My awful agony is exegiously ended! The pernicious piles have passed!
A misfortunate mishap in my baronial bathroom this a.m. while anxiously attempting to faciliatate a particularly perilsome pooh's exteriorisation resulted in my ungainly unseating from the throne. One strenuous surge too many and I plunged headlong into a bathroom cabinet of shoddy workmanship and in the ensuing fracas managed to wedge my prolapsed posterior in my paisley shower bag.
One sharp jerk and I was five pounds of flesh to the lighter, having omitted to remember that the shower valise contained my trusty cut-throat razor.
The flow of blood was most worrisome but my trusted man-servant Meadows applied a tourniquet with the expertise of a Cretan whore. He was as encouraging as a college Don when the doctor left:
Quote:Meadows: I may infer sir that you might be offering yourself for more active service now that your sphincter has resumed working order?
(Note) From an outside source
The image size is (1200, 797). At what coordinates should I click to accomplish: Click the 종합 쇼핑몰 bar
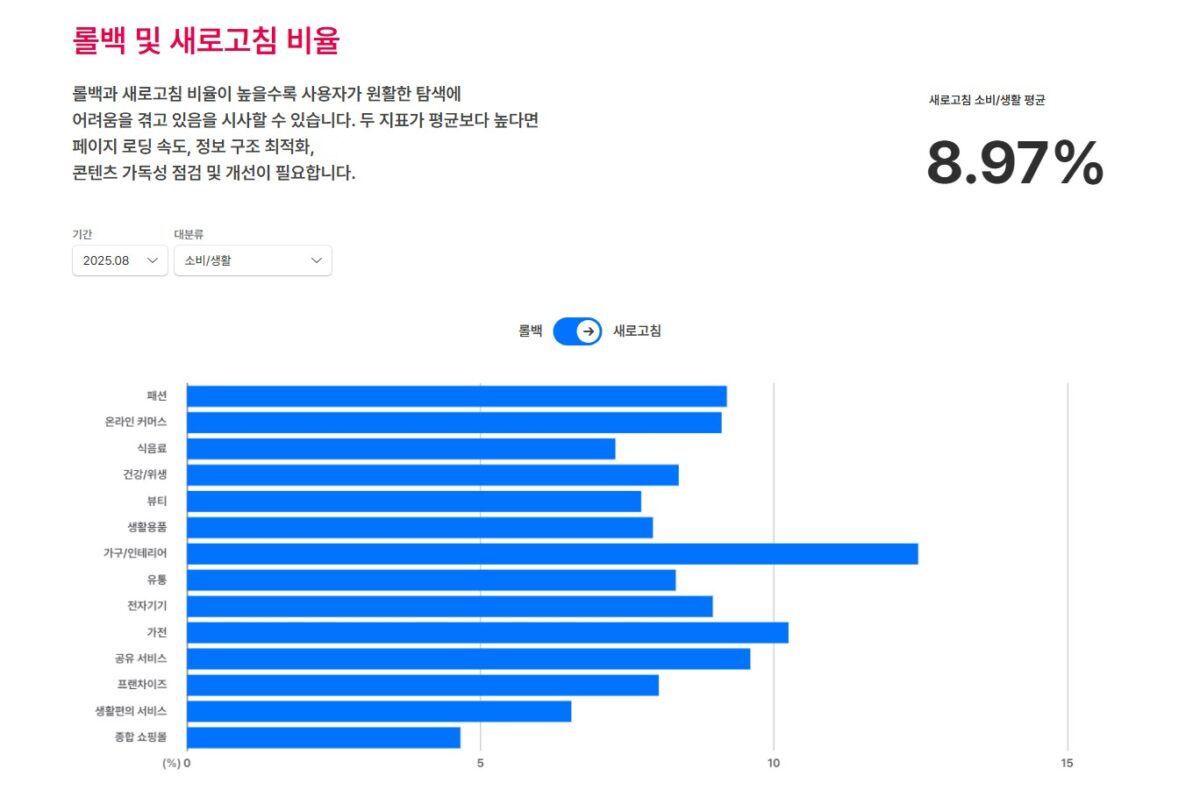[x=323, y=737]
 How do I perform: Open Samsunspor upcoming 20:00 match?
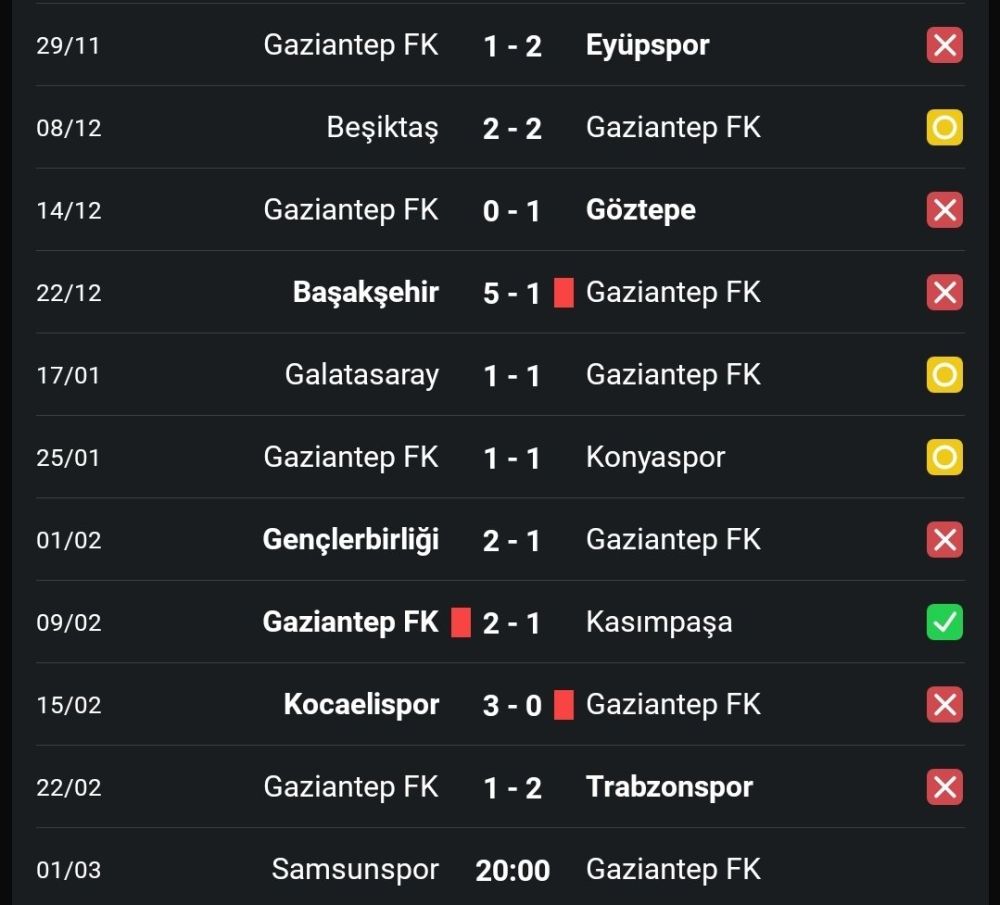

Me: Your inference is leading by a length in the final furlong, Meadows. Now pop that flotsam in a jar and put it on the mantelpiece. It will make an excellent conversation piece on card-night. Once the wound heals I shall give the vile invaders a good old-fashioned anal trafalgaring!
I never imagined that impromptu surgery would be so helpful. The great Bretonian stomach for pain is second to none.
To the devil with anaesthetics and your nancy-boy antibiotics! Confound talk of field hospitals! If a dicky war-horse such as myself can remove a pile from his own arse with a Gilette razor, we'll win this war in no time!